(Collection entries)
========================================
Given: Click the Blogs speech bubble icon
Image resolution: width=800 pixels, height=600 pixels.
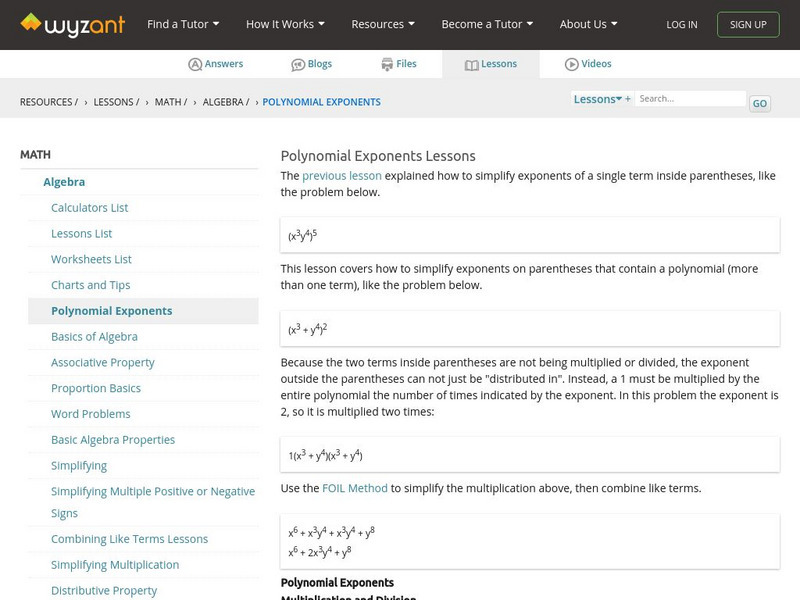Looking at the screenshot, I should [x=298, y=64].
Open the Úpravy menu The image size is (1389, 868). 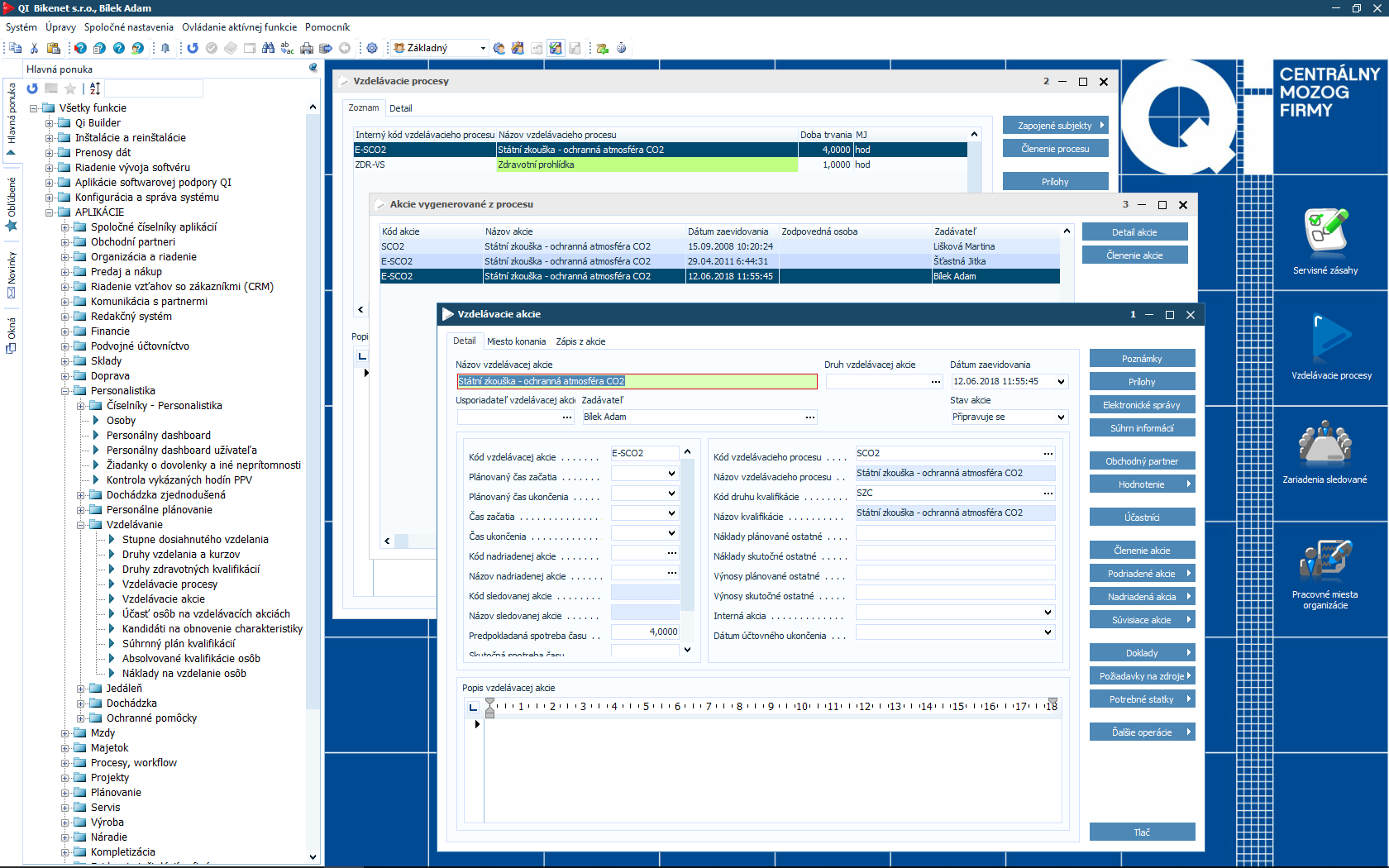(x=60, y=27)
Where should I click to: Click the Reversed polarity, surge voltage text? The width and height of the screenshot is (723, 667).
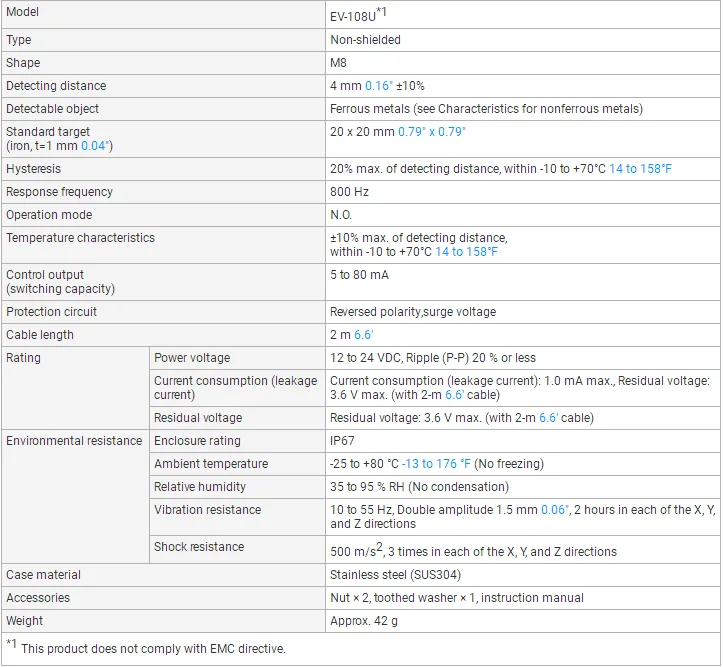pos(412,312)
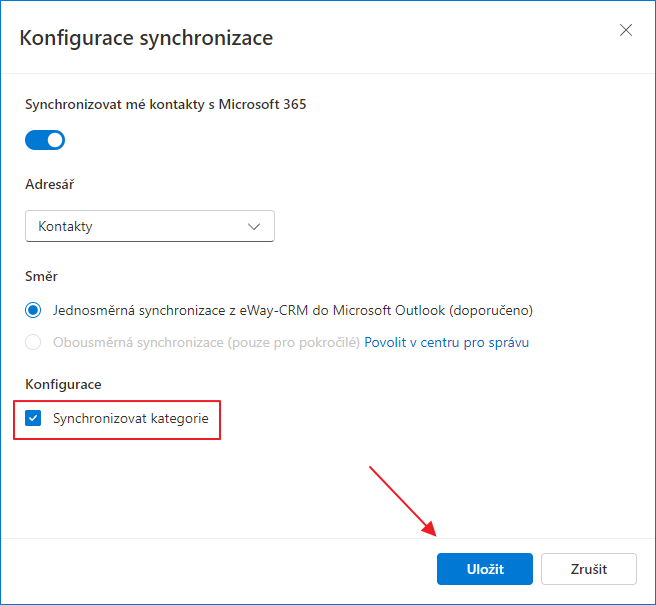The width and height of the screenshot is (656, 605).
Task: Select Jednosměrná synchronizace radio button
Action: tap(33, 310)
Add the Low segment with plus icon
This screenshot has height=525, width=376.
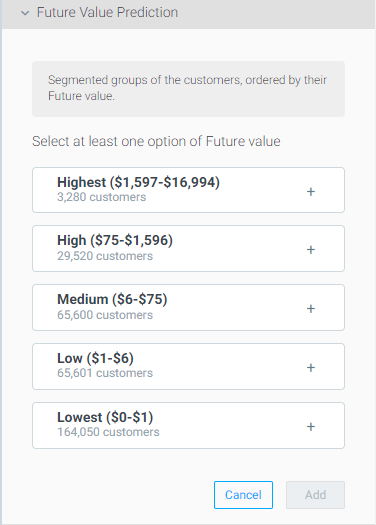click(311, 367)
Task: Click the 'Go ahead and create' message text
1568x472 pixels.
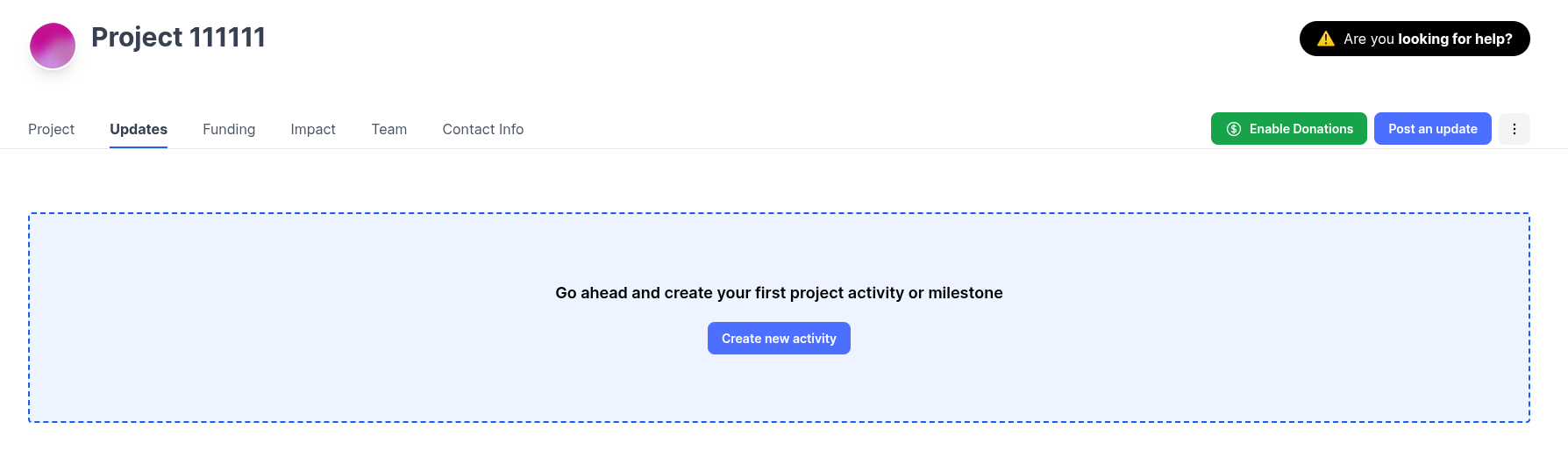Action: (x=779, y=293)
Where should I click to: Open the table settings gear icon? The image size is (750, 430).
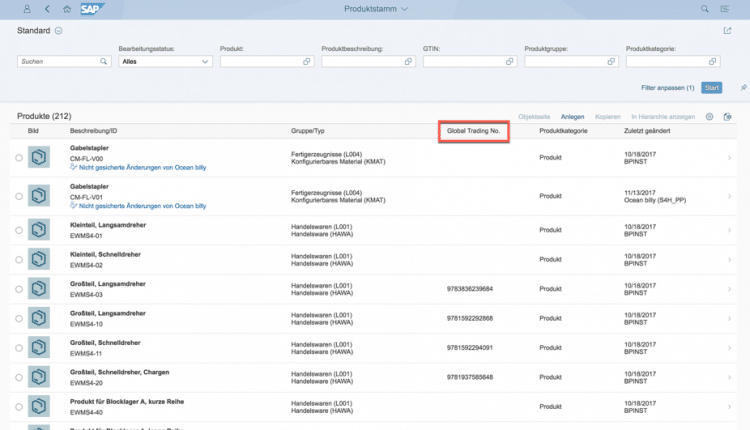click(709, 116)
========================================
■ WHAT THIS TASK INVOLVES: Starting at the line that contains "1568x472 pixels.", transcribe each line through the last one of the entries above, exactly and without pictures.

■ WORKED SOLUTION:
1568x472 pixels.
Action: (x=779, y=293)
Where should I click to: Open the table settings gear icon? The image size is (750, 430).
click(709, 116)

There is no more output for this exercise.